▶ **The problem**: Return the lines below that contain "size".

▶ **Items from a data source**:
+ + + +
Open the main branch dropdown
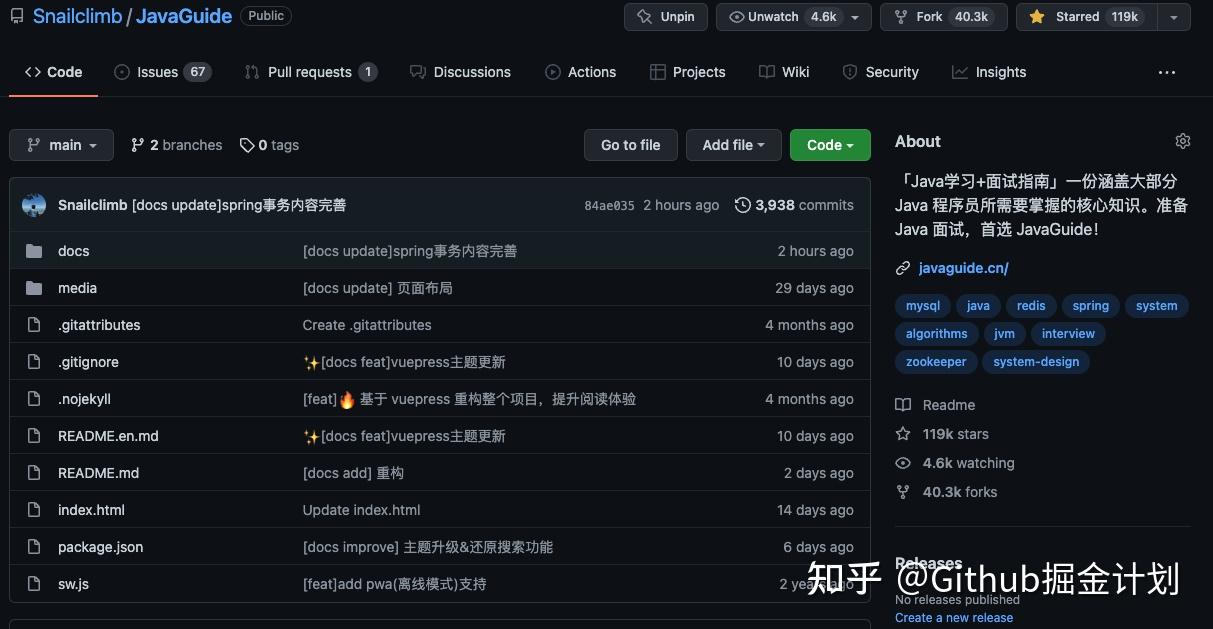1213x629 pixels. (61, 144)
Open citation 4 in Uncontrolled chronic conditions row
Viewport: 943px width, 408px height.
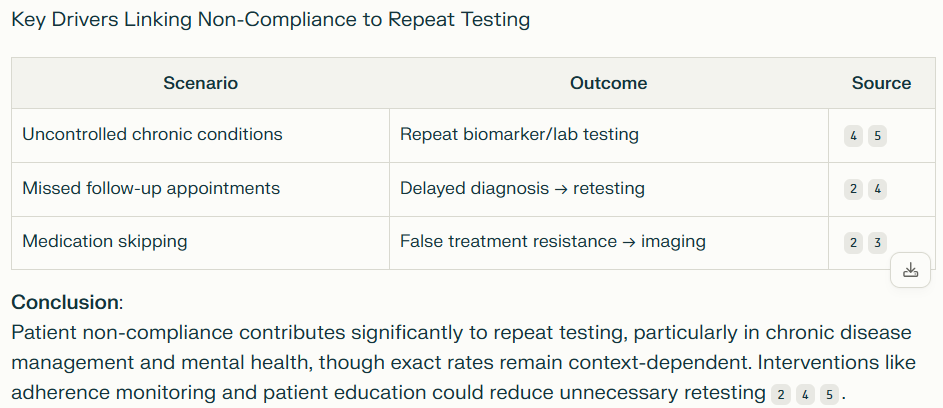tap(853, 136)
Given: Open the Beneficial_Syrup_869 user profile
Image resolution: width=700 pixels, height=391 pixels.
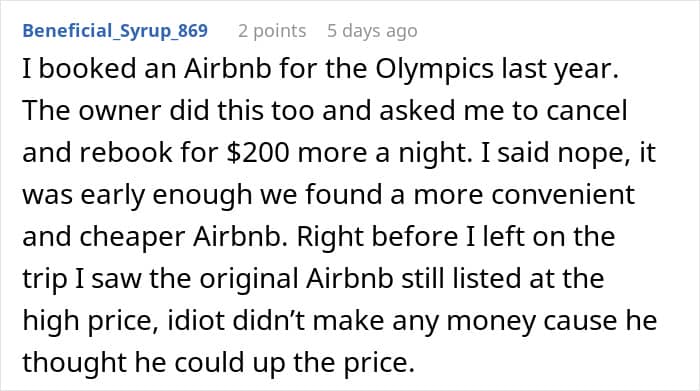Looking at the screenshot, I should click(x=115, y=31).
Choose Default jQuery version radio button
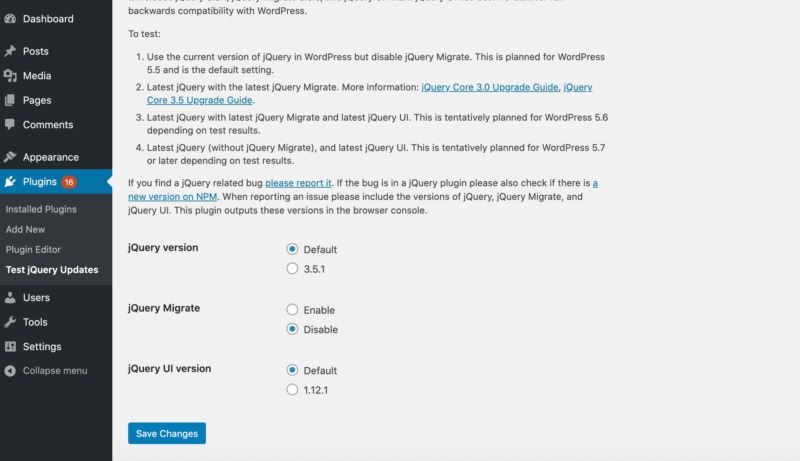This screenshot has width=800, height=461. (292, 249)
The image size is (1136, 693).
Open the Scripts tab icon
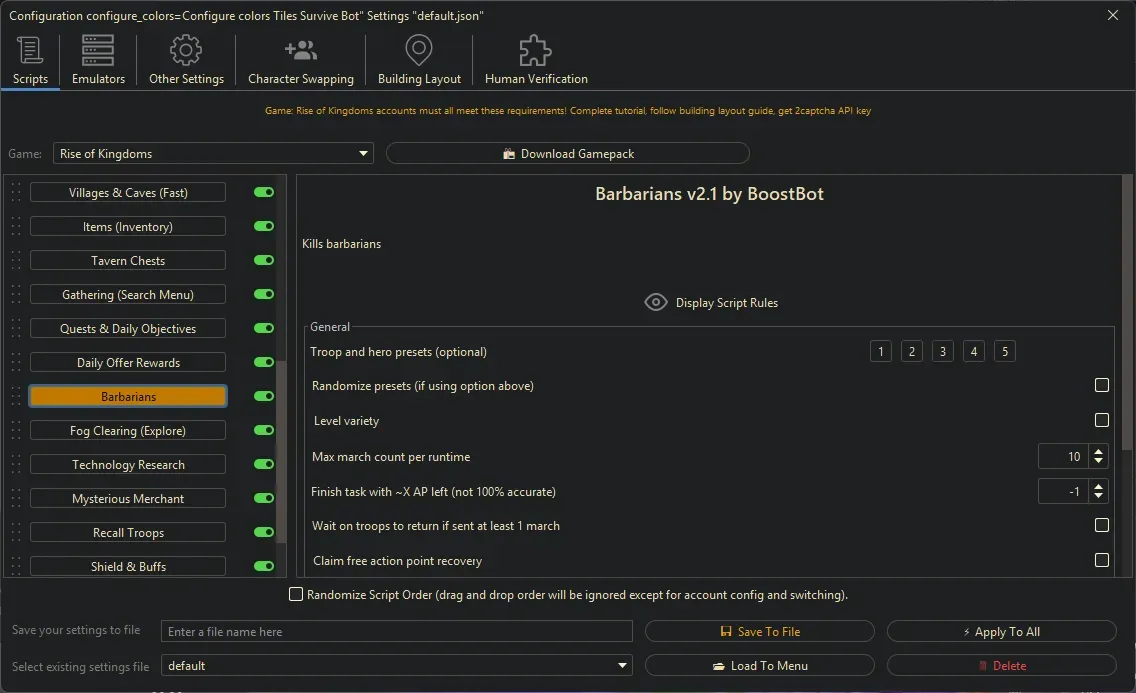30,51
+ + + +
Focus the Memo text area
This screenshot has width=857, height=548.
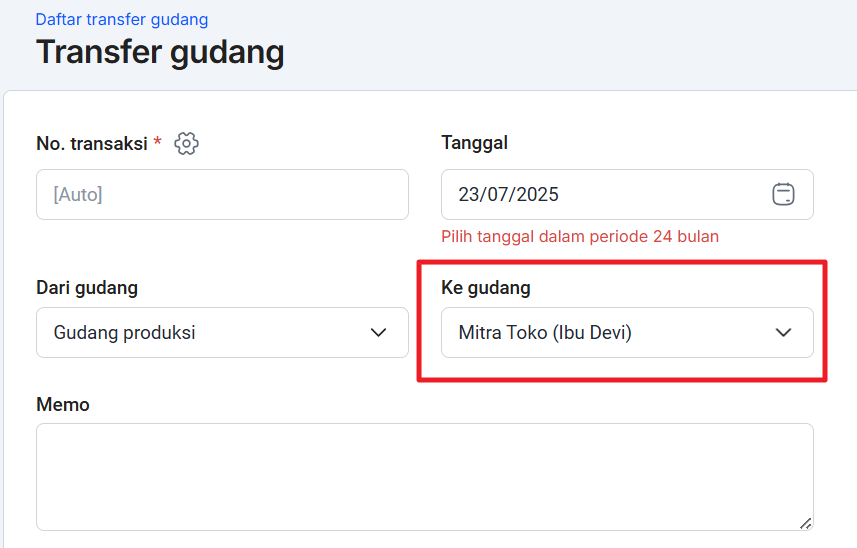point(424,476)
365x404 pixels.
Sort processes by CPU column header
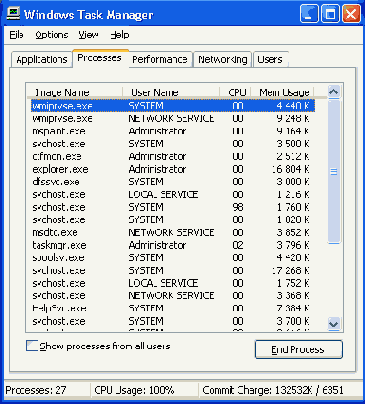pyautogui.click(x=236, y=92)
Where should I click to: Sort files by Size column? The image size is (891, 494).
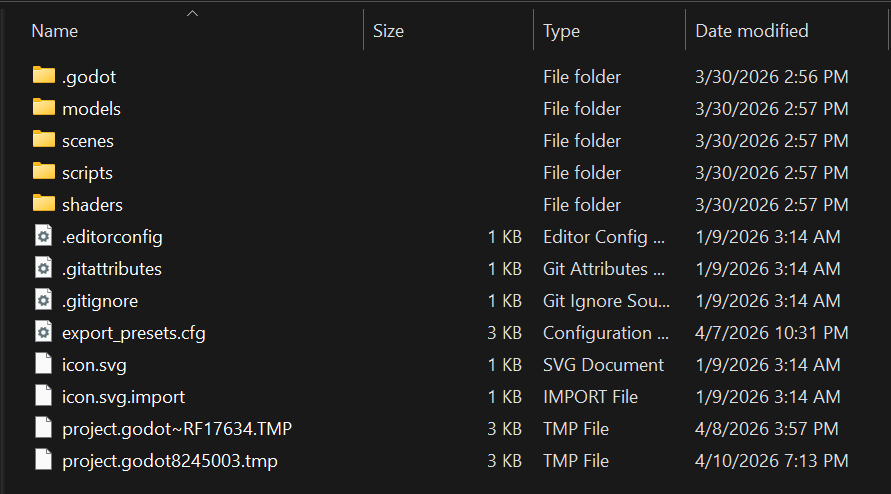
+ + + +
▶ **Exercise answer**:
The image size is (1136, 693).
Where should I click to: Sort files by Size column? The image size is (891, 494).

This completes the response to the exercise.